+++ Materials provided +++
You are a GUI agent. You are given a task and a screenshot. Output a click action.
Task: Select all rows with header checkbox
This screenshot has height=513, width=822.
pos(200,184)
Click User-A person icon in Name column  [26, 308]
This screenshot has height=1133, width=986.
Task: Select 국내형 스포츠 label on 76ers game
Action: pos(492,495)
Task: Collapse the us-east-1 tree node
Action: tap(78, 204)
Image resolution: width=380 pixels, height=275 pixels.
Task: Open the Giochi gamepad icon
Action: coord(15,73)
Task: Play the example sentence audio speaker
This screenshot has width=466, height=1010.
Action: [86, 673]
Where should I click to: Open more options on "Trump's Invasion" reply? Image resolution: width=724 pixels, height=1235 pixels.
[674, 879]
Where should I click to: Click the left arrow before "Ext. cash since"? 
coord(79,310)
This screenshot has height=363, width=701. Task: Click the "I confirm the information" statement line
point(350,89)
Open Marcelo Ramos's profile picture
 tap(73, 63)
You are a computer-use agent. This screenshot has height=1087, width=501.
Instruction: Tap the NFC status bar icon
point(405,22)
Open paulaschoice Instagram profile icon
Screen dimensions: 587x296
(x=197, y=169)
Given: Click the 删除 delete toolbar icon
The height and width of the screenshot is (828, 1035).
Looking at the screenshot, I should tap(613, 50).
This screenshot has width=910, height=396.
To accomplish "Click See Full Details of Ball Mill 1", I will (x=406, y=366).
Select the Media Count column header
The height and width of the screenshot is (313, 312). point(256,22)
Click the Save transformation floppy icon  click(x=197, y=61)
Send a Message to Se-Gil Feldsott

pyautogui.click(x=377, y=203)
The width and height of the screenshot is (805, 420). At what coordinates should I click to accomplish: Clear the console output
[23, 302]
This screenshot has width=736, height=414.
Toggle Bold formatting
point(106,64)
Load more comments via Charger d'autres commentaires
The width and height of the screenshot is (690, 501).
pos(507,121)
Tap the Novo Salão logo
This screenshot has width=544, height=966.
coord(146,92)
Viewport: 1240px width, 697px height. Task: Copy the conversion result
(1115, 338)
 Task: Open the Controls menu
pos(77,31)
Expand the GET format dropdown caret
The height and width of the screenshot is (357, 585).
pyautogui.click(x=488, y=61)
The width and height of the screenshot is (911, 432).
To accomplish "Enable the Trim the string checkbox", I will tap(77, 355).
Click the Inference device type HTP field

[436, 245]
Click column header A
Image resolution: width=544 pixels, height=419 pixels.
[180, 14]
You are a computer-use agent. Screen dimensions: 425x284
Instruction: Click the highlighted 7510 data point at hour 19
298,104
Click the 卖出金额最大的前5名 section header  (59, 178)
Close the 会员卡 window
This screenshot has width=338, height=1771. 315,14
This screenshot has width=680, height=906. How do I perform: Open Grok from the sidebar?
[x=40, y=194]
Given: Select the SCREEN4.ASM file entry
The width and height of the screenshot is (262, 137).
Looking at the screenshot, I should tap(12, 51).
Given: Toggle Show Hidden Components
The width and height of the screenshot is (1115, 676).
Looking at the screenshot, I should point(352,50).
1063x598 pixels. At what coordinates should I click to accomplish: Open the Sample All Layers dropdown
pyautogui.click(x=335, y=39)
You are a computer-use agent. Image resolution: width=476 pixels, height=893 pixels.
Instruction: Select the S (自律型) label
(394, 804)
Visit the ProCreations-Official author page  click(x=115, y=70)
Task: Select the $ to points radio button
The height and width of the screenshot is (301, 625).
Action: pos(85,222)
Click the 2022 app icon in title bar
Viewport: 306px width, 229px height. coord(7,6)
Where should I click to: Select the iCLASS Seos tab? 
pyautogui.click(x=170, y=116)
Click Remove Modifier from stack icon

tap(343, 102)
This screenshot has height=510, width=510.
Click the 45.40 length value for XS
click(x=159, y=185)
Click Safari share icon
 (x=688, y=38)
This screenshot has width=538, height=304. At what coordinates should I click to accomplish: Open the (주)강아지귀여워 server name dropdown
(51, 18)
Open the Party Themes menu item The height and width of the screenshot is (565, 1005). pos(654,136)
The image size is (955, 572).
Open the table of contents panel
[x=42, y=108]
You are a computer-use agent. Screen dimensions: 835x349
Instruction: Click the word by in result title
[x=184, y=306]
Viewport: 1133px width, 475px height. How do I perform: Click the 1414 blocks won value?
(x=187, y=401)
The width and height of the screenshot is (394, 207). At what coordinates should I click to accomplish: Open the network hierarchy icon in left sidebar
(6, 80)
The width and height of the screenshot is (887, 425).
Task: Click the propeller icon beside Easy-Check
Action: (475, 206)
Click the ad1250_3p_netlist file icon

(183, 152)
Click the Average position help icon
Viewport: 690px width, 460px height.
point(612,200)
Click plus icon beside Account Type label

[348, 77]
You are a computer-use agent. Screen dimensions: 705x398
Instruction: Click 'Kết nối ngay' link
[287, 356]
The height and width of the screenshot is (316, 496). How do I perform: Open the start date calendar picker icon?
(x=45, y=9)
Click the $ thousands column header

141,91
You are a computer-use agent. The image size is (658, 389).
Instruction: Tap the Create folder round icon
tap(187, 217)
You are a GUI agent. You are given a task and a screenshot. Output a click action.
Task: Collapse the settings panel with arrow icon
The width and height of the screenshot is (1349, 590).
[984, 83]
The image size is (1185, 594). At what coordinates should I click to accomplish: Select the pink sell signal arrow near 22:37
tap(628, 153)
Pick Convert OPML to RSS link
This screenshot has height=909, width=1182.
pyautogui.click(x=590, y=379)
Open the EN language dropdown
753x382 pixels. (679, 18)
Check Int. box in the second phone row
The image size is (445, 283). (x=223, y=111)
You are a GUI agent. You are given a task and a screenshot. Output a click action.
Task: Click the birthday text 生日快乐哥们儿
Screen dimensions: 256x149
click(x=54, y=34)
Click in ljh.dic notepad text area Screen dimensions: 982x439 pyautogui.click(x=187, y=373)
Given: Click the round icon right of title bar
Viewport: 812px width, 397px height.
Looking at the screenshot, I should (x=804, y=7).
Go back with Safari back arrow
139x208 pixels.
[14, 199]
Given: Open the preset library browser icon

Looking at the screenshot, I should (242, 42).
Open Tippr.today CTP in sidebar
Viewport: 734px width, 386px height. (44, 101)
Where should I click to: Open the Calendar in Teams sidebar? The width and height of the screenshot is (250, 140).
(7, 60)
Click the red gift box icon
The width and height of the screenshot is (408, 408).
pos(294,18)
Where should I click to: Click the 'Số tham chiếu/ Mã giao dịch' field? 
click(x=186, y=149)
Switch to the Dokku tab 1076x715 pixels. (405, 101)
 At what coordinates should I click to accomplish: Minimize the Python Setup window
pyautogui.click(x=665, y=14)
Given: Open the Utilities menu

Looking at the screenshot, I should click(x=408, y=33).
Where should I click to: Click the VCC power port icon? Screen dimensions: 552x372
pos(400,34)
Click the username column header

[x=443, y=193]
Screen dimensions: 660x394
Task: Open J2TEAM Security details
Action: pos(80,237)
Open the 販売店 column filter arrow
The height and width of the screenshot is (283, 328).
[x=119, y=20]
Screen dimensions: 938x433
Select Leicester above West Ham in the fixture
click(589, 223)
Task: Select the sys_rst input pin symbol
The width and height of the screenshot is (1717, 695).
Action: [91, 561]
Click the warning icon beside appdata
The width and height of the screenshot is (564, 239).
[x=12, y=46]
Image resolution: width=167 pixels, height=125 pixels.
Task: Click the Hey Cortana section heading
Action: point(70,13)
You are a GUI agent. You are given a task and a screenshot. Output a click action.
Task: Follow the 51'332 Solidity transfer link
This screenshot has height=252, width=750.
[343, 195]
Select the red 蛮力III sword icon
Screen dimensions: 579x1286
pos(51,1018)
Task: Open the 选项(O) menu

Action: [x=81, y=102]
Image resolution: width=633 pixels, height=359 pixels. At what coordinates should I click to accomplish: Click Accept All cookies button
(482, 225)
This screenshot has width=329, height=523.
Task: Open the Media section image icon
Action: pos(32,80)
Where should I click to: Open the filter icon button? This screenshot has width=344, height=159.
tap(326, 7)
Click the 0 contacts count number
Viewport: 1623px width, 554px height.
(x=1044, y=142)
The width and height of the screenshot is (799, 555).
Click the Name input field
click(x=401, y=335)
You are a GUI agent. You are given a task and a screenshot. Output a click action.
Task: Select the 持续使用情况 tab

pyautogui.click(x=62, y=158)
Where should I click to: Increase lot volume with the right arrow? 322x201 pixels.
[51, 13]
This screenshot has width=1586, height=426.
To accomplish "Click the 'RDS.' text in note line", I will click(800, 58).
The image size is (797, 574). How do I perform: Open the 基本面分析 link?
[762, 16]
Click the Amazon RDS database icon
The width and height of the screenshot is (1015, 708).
+++
In the material, find each line with the word "checkbox" and list it.

**Task solution**
Task: Select all rows with header checkbox
To accomplish "Enable the Trim the string checkbox", I will tap(77, 355).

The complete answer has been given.